OBJECTIVE: To clarify the optimal measurements for patients with bicuspid aortic valve (BAV) preferred for transcatheter aortic valve replacement (TAVR), our study compared intraoperative sizing with five different approaches by transthoracic echocardiography (TTE), three-dimensional transesophageal echocardiography (3DTEE) and computed tomography (CT). METHODS: We enrolled 104 BAV patients prescreened for TAVR but who underwent surgery with direct intraoperative annulus sizing.
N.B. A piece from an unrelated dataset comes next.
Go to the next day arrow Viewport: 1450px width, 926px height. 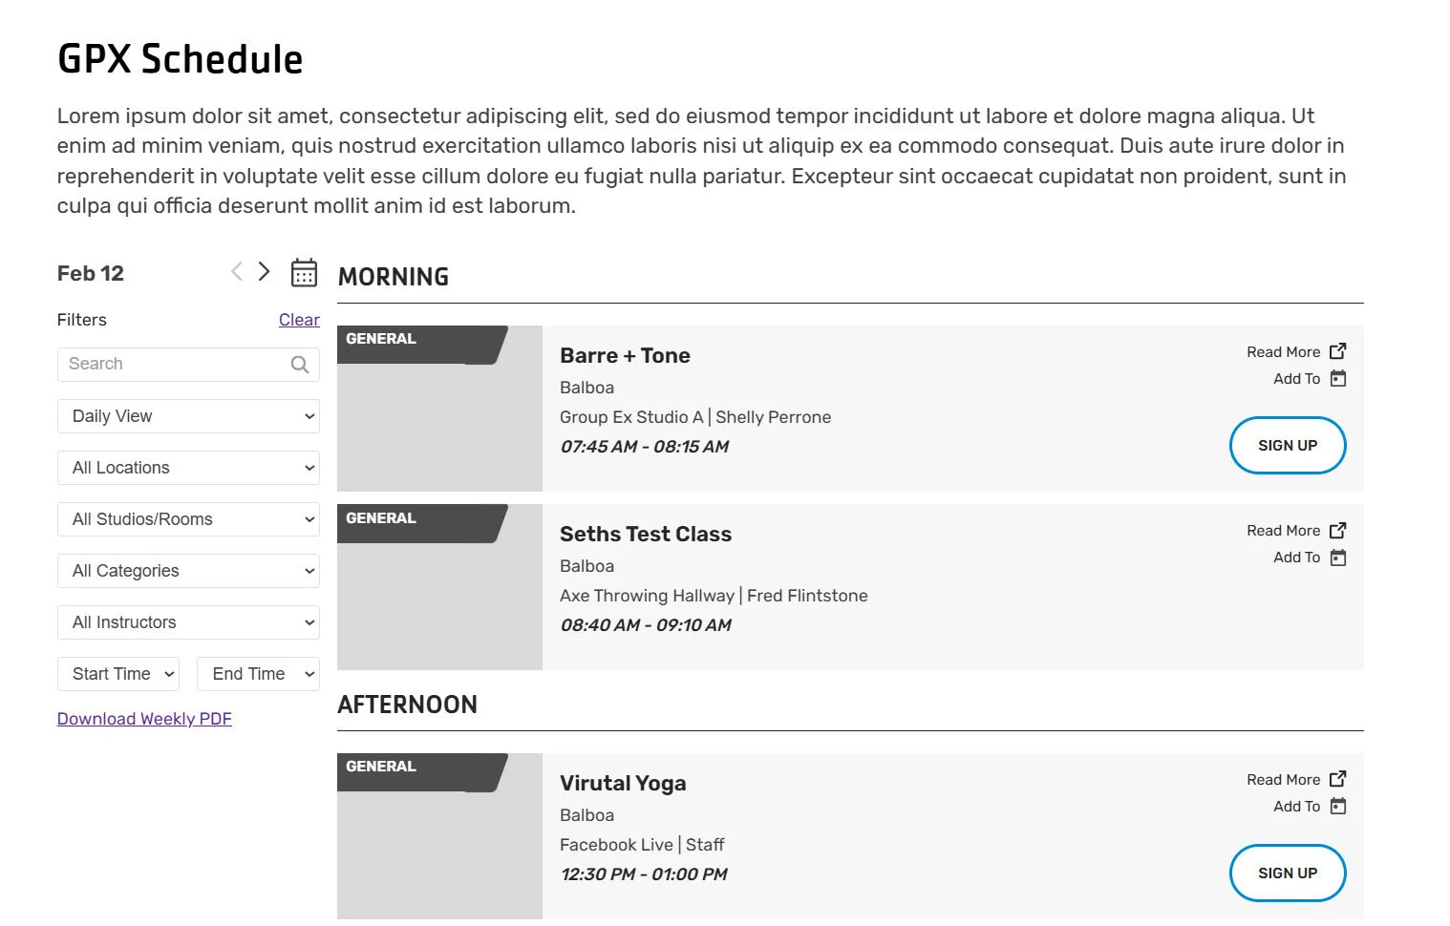coord(265,272)
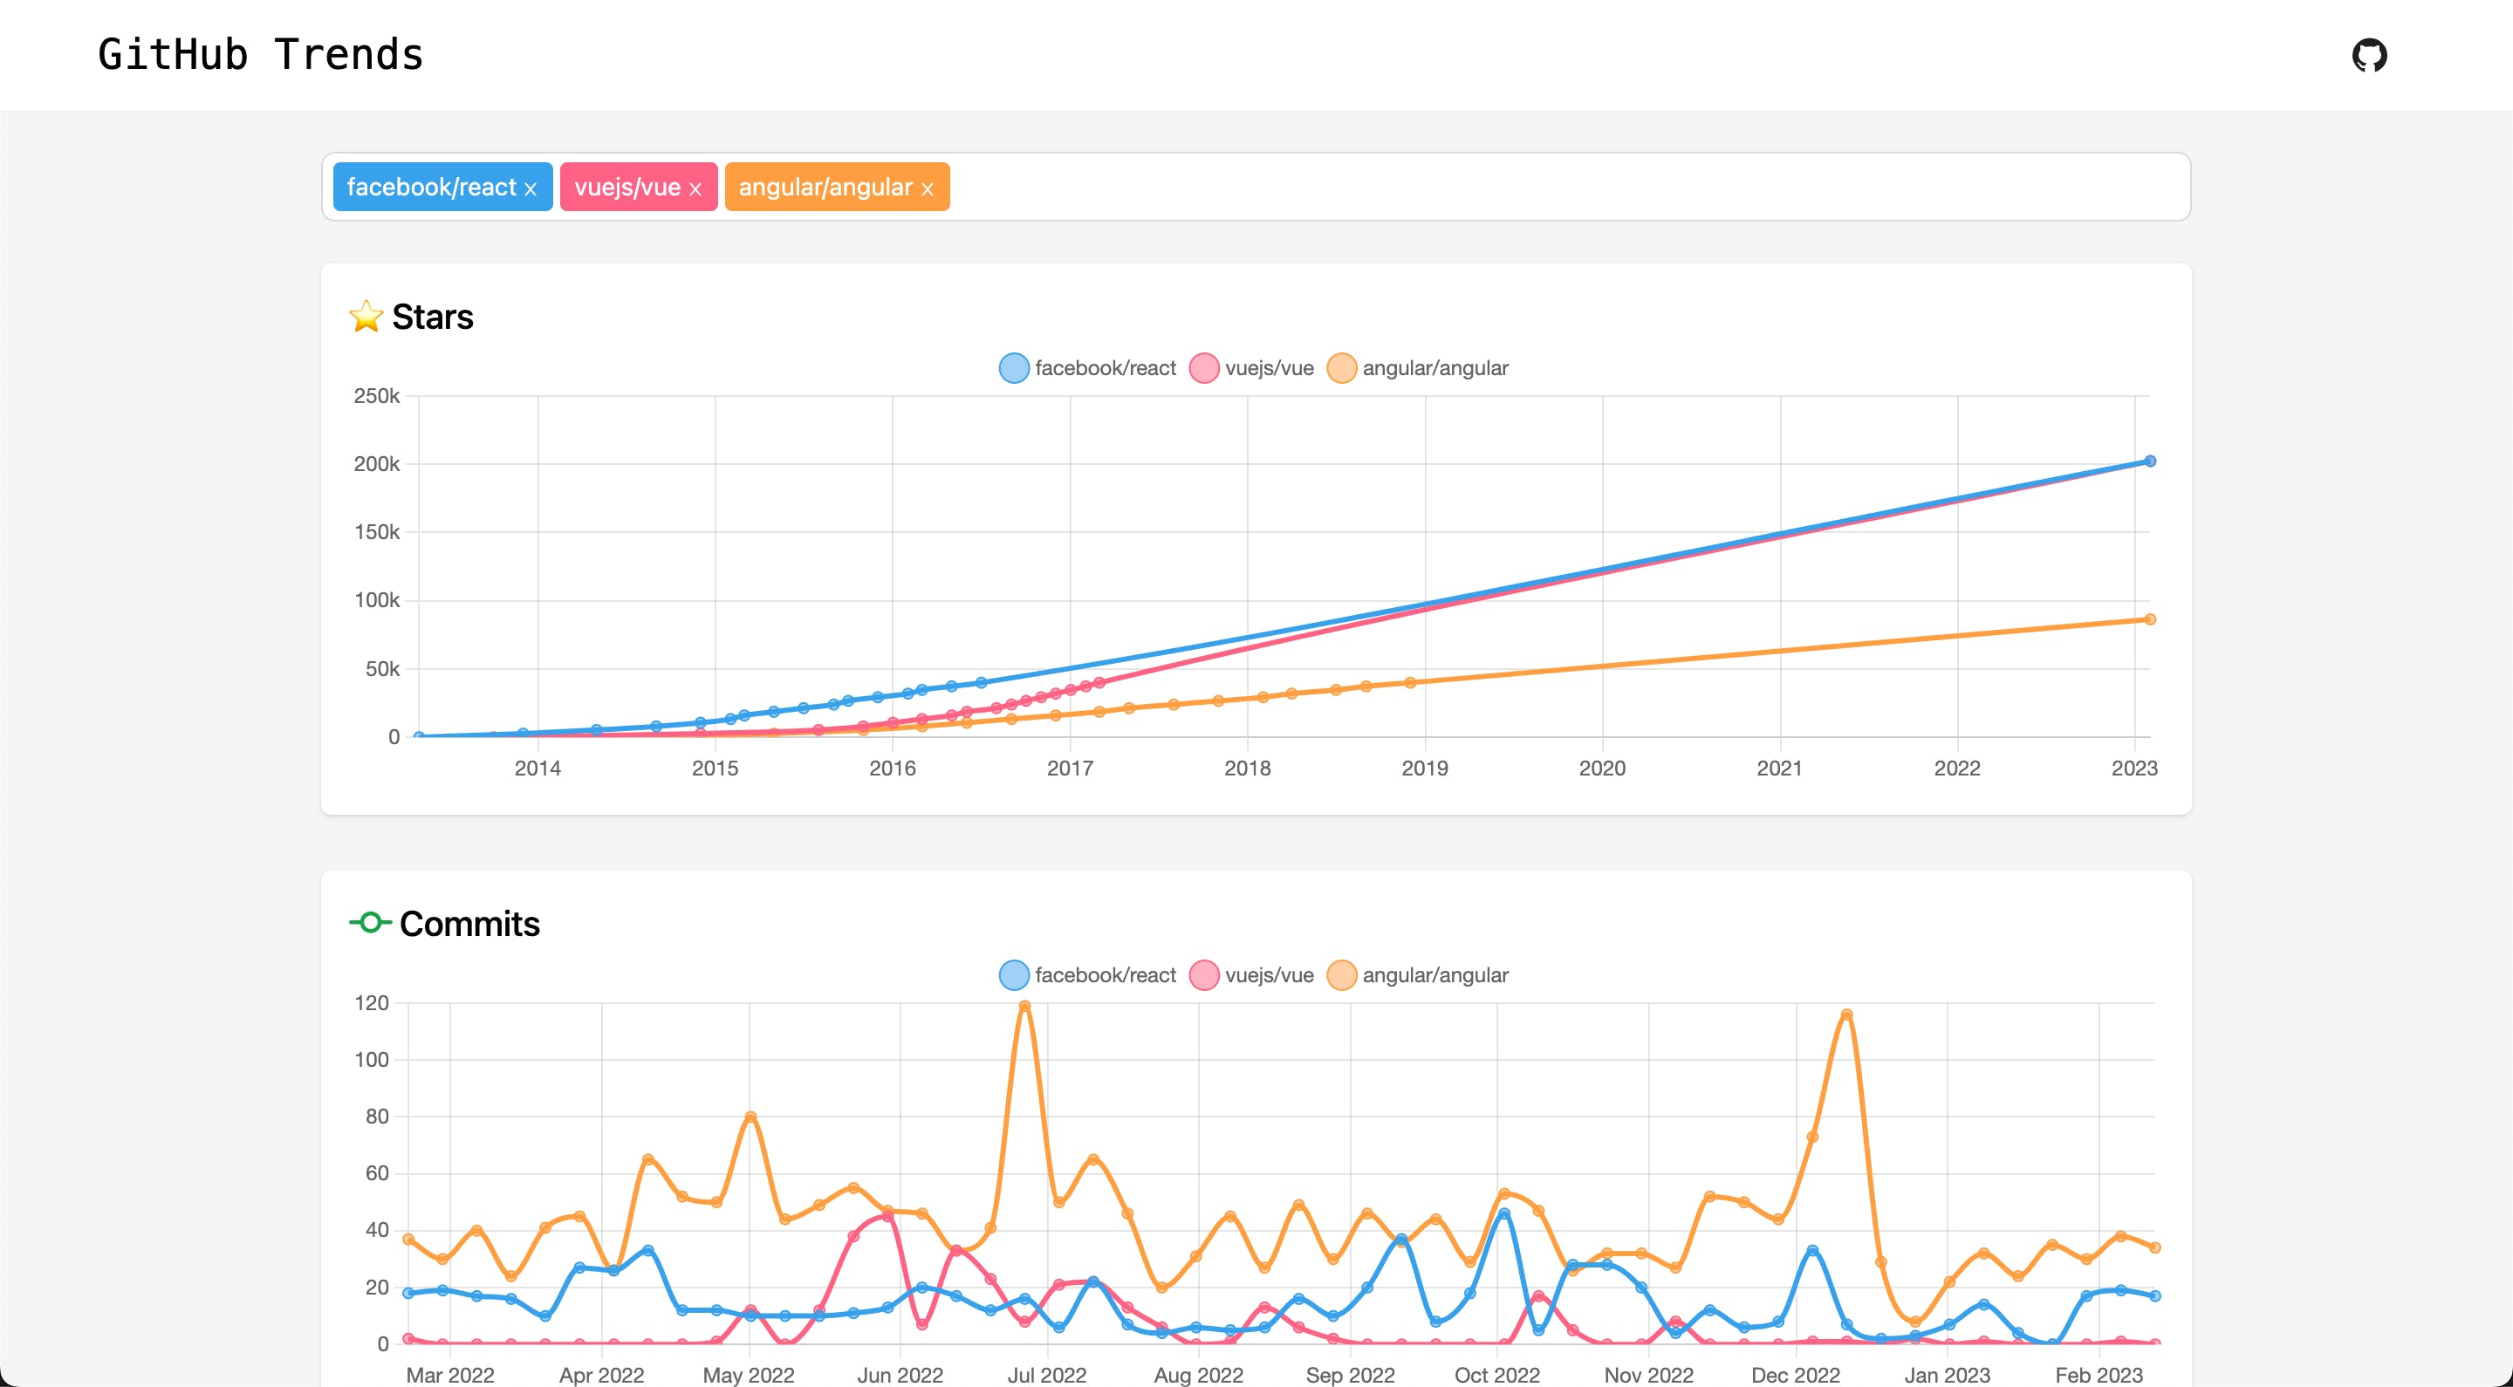Click the commits graph icon
Screen dimensions: 2513x1387
(368, 922)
All five approaches [2DTTE, 3DTEE, area-derived perimeter (CTarea), perimeter-derived diameter (CTperi) and mean diameter (CTmean)] were compared with intraoperative sizing, respectively. Agreements on theoretical valve selections by five methods with those by intraoperative sizing were analyzed. RESULTS: CTarea showed the highest correlation (r = 0.932) and the best agreement with intraoperative sizing. Agreement for theoretical surgical and TAVR prosthesis selection was found in 84.6% and 74.0% BAVs by CTarea (κ = 0.791, κ = 0.585). CTperi-based prosthesis selection led to overestimation of 26.9% for surgical valves (κ = 0.589) and 36.5% for TAVR valves (κ = 0.425). Good correlations were observed between CT measurements and intraoperative sizing regardless of the predominant site of aortic valve calcification (r = 0.860-0.953). CONCLUSION: The CTarea, which demonstrated the optimal approach to annulus sizing and prosthesis choice of BAVs with high eccentricity, should be included into the BAV-specific annulus sizing recommendation. The insufficiency of CTperi lay in overestimation of surgical or TAVR valve selections. Good agreement of 3DTEE sizing proved its superiority in annulus sizing for BAVs unsuitable for CT, but it should be used with caution for patients with a calcified annulus, where partial acoustic shadowing could lead to image inaccuracy. KEY POINTS: • The area-derived perimeter by CT is the optimal approach to annulus sizing of BAVs. • The perimeter-derived approach is prone to overestimation of BAVs. • 3DTEE showed its superiority in annulus sizing for BAVs unsuitable for CT, but it should be used with caution in patients with a calcified annulus.